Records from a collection

========

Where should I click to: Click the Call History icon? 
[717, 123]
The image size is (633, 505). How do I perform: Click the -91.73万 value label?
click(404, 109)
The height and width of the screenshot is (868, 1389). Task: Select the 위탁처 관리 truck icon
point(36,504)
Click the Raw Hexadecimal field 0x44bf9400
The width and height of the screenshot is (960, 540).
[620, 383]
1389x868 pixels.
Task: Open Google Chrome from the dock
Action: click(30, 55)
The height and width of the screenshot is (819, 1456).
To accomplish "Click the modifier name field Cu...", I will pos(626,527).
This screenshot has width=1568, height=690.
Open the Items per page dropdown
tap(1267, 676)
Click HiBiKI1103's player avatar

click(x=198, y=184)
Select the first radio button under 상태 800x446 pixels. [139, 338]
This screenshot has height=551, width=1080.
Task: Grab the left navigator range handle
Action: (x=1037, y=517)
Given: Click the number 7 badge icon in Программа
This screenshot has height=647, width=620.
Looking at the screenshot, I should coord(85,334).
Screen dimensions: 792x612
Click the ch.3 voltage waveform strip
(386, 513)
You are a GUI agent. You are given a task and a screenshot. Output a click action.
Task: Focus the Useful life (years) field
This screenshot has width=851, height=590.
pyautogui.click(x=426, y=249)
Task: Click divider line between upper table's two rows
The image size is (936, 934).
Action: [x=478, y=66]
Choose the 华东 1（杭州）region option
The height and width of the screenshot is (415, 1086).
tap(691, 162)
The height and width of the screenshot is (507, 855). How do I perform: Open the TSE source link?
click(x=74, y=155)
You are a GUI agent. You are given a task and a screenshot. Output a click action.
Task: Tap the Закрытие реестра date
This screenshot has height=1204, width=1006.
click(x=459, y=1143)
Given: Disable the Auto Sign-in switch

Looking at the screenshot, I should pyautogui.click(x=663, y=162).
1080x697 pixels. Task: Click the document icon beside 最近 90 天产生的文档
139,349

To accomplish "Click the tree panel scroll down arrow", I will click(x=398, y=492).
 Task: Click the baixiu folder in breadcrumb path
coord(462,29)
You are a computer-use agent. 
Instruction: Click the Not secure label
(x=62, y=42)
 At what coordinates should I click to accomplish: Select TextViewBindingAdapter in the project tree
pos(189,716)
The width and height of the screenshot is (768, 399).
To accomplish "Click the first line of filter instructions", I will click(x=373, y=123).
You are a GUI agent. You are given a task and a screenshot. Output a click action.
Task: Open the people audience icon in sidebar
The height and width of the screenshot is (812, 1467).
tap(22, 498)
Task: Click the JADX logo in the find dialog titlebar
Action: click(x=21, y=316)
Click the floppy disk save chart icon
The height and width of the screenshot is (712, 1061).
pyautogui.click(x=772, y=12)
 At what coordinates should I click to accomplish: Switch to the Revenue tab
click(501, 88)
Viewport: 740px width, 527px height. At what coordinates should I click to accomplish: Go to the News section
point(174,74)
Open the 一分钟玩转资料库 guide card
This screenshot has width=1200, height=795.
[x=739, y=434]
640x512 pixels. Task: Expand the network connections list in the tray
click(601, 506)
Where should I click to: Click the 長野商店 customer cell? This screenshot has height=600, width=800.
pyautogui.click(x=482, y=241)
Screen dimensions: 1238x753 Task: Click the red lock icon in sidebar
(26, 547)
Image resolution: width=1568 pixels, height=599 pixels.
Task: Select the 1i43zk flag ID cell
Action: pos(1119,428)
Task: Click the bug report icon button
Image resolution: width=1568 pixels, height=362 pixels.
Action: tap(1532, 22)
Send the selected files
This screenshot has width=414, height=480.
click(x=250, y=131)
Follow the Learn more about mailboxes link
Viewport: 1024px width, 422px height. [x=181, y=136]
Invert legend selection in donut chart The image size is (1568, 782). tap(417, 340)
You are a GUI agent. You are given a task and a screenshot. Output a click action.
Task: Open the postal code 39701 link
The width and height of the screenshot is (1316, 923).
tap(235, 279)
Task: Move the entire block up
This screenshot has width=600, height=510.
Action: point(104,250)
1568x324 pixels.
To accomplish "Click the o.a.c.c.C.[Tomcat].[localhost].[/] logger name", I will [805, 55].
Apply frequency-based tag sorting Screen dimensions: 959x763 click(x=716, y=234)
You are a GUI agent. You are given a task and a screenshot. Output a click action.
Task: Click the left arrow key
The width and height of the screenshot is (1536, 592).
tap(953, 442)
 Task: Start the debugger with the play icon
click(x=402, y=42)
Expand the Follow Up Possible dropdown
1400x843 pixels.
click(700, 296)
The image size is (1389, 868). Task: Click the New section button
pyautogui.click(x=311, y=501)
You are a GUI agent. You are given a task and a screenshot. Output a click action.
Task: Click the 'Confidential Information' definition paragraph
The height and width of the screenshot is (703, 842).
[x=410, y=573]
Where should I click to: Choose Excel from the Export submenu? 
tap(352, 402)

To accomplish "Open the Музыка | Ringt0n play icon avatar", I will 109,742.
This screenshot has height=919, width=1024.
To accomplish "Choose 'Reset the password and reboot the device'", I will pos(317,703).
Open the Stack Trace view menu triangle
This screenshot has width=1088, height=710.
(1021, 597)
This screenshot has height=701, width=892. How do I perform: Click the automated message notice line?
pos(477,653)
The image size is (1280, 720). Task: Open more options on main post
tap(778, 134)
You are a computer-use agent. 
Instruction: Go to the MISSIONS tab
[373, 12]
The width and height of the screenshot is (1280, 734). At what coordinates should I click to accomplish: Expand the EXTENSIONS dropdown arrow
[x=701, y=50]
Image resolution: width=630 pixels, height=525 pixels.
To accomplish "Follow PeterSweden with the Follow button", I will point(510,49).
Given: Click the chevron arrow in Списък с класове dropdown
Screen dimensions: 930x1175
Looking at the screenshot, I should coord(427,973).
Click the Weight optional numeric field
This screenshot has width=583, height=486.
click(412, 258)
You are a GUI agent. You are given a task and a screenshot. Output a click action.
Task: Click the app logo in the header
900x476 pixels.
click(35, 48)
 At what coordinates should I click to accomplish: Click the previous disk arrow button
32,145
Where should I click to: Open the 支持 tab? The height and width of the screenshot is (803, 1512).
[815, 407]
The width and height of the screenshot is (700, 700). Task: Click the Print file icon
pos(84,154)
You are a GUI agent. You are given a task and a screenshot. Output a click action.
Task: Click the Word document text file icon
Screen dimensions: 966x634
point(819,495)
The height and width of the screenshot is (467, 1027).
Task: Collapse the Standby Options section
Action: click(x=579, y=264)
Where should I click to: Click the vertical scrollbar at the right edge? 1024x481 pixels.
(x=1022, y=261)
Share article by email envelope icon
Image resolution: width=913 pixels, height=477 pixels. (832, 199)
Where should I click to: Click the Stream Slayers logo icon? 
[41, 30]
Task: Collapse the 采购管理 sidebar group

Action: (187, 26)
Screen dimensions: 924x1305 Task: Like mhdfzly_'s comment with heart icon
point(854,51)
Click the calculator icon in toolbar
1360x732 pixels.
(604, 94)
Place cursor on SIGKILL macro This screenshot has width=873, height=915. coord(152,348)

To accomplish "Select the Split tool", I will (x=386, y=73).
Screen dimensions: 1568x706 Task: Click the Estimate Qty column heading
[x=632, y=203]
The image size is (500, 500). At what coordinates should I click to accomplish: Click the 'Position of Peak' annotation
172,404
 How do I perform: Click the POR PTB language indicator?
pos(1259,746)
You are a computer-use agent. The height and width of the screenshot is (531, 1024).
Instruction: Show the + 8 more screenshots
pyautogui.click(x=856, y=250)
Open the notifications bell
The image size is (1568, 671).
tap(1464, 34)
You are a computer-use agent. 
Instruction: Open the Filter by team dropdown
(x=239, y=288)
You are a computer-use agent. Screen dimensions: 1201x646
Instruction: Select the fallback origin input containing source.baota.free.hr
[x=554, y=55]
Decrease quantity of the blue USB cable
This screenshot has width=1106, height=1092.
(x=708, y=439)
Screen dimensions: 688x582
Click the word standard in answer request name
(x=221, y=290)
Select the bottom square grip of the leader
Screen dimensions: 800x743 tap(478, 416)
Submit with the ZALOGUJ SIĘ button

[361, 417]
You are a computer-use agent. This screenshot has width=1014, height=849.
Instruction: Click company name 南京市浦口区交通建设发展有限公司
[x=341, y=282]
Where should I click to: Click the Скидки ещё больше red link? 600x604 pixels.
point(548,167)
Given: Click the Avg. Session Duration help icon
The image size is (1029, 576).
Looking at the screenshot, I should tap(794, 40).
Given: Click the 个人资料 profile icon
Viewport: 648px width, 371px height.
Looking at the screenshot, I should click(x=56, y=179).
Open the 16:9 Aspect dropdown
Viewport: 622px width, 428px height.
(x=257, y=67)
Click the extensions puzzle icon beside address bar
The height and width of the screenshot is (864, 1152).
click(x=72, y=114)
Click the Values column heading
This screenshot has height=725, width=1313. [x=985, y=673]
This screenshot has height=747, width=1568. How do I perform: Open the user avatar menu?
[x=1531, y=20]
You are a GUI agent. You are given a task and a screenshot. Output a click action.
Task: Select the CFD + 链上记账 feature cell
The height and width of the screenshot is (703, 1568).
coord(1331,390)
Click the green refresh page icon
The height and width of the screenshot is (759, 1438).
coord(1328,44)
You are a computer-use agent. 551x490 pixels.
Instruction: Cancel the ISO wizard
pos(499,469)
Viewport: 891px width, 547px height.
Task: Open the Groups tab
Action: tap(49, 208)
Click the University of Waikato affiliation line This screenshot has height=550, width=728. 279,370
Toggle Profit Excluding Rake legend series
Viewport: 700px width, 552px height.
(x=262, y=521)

========

- [WORK REQUIRED]:
Determine the number of lines in the entries above where the string "computer" appears. Answer with the number alone.

- [WORKED SOLUTION]:
7